The Price Strategy Pays for Ambition
Strategy’s current holdings amount to 713,502 BTC, acquired at an average price of $76,052. With the spot price of Bitcoin around $67,260, this results in a loss of about $6.5 billion — nearly 12% of the average cost. The company’s stock has fallen approximately 13% in the last day, marking the largest single-day decline in nearly a year. Over the past year, MSTR has lost 66% of its value, and since its all-time high shortly after the US elections in November 2024, it has dropped nearly 80%.
Despite such a significant decline in the price, retail investors continue to show interest in Strategy’s shares, supporting their trading at a premium to the net asset value (NAV) on the balance sheet. This metric, known as mNAV, exceeds one and is approximately 1.09.
Why Michael Saylor Might Continue Expansion Strategy
The key to understanding this phenomenon lies in Saylor and his team’s unique position. Despite the losses, the ability to issue new common shares to acquire additional Bitcoin remains highly attractive. Maintaining a premium in the mNAV ratio means that each new share issuance won’t be dilutive for current shareholders — on the contrary, it could serve as a tool to accelerate Bitcoin accumulation at prices above the cost basis.
This allows Saylor to pursue his long-term vision without putting significant pressure on the ownership structure of existing investors. The company is preparing to announce its Q4 results, and the market is closely watching how the CEO will comment on current market fluctuations.
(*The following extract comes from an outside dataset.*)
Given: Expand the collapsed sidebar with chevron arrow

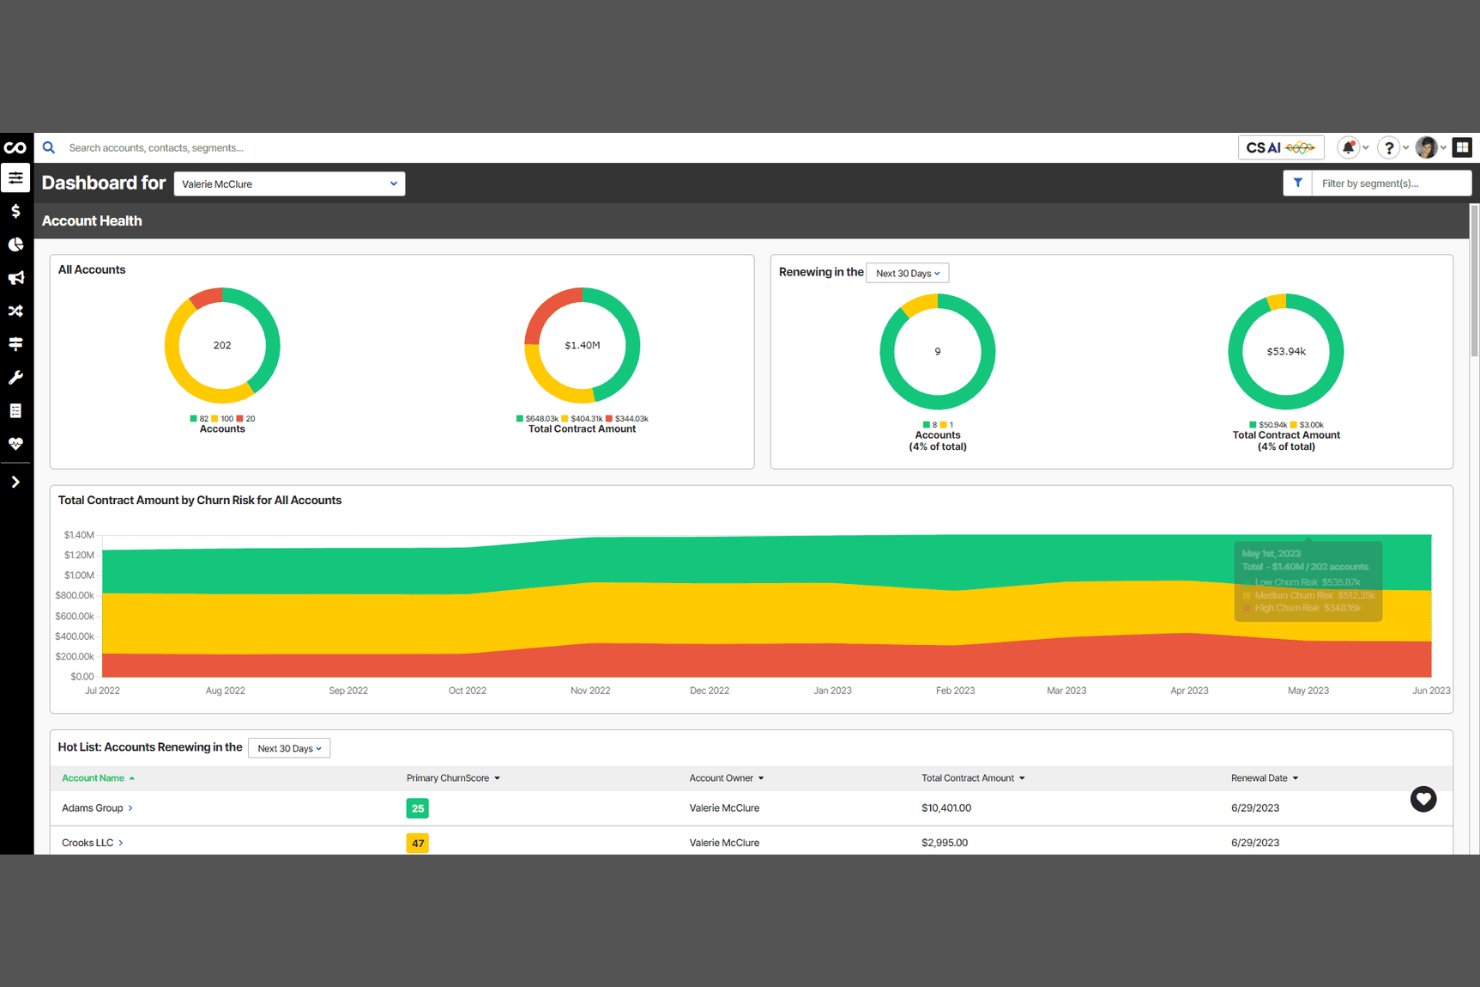Looking at the screenshot, I should point(15,482).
Alternative Capital Instruments and Their Impact
In addition to common shares, Strategy employs innovative financial instruments. STRC is a perpetual preferred capital instrument, positioned as a high-yield money market product, trading around $95, below its $100 par value. If this instrument doesn’t return to par by the end of the month, a dividend rate increase of 25 basis points to 11.5% is expected.
A similar situation is observed with a competitor — Strive (ASST) has offered its own perpetual preferred capital SATA, trading at $86 and likely to require dividend increases as well. Strive’s common shares fell about 11% today to $0.52 per share.
The Market Boils: New Models and Regional Growth
Alongside Strategy’s activities, new trends are developing in the crypto ecosystem. The Pudgy Penguins project is applying an innovative “Negative CAC” model, challenging the traditional $31.7 billion licensed toy industry by turning physical goods into tools for profitable user acquisition.
In Latin American markets, cryptocurrency transaction volumes grew 60% to $730 billion in 2025. Brazil and Argentina lead this growth, with Brazil dominating overall volume, and Argentina showing accelerated adoption thanks to cross-border payments. Stablecoins play a fundamental role, providing practical applications—from sending money abroad to bypass traditional banking networks.
Michael Saylor’s Strategy story demonstrates how an ambitious long-term plan can remain attractive to the market even amid significant paper losses. The question is whether this model can continue to work once the market fully revalues the company’s underlying asset value.